人民日報は「中国共産党統一戦線工作条例(試行)」を「統一戦線発展史上の一里塚」と評したが [6] 、今回の中央統戦会議開催や「中国共産党統一戦線工作条例(試行)」実施には、どのような政治的意味があるのだろうか。そして習近平政権は統一戦線をどのように変えようとしているのか。本稿では、中央統戦会議での習近平講話と「中国共産党統一戦線工作条例(試行)」の内容から [7] 、統一戦線の刷新をめぐる習近平政権の狙いを考察する。なお、統一戦線の歴史やこれ以前の全国統戦会議については、昨年10月にViews on Chinaに寄稿した「習近平政権の世論誘導」をご参照頂きたい [8] 。本稿では歴史的経緯については必要に応じて言及するにとどめ、重複を避けることにする。
新しい統一戦線の特徴
まずは中央統戦会議で習近平が行った重要講話の内容を確認しよう。習近平講話の第1の特徴は、中国を取り巻く内外情勢が「変化」したという情勢認識に基づき、「変化が大きくなればなるほど、統一戦線をますますうまく発展させなければならない」として、統一戦線の「発展」の必要性を示したことである。そして習近平はその目的を「最も根本的なことは党の指導(原文は「領導」)を堅持しなければならないこと」と強調した。この「党の指導」については、第20回全国統戦会議などでも言及されており、さして新味のある言葉ではない。だが当時の胡錦濤講話と、今回公表された習近平講話の概要を比べてみると、後者には「導く(原文は「引導」)」という言葉が多用されており [9] 、全体として党外の人々に対する党の指導性が強く打ち出されている。

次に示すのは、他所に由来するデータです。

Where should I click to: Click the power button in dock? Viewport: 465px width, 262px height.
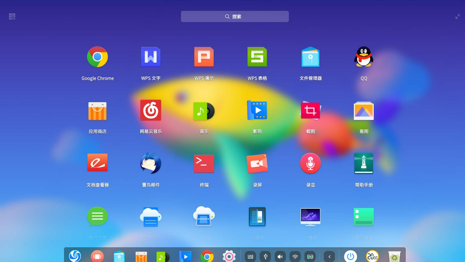[350, 256]
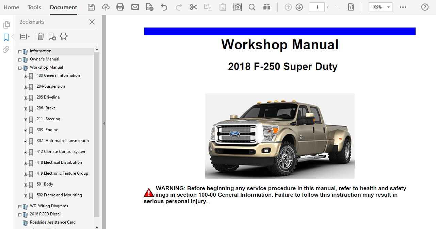The width and height of the screenshot is (436, 229).
Task: Open the Snapshot camera tool
Action: (237, 7)
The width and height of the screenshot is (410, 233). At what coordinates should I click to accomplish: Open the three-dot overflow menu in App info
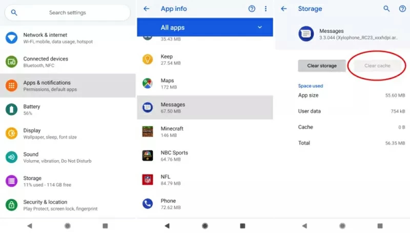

第2の特徴は、統一戦線の対象範囲を拡大し、「高度に重視する」対象として「新しい経済組織、新しい社会組織のなかの知識人」に言及した点である。時代の要請に応じて統一戦線の対象を拡大すること自体は、実はこれも目新しいことではない [10] 。だが今回、習近平が「新しい経済組織、新しい社会組織のなかの知識人」として具体的に、留学した人材 [11] 、ネットなどの新しいメディアを代表する人材(すなわち著名なブロガーなど)を指摘した点は興味深い。習近平はとりわけ「新しいメディアを代表する人材」について、「彼らにはインターネット空間を浄化し、主旋律を大いに発揚する [12] などの方面でプラス・エネルギー(原文は「正能量」)を発揮してもらう」と述べて、世論コントロールに対する効果に期待をにじませた。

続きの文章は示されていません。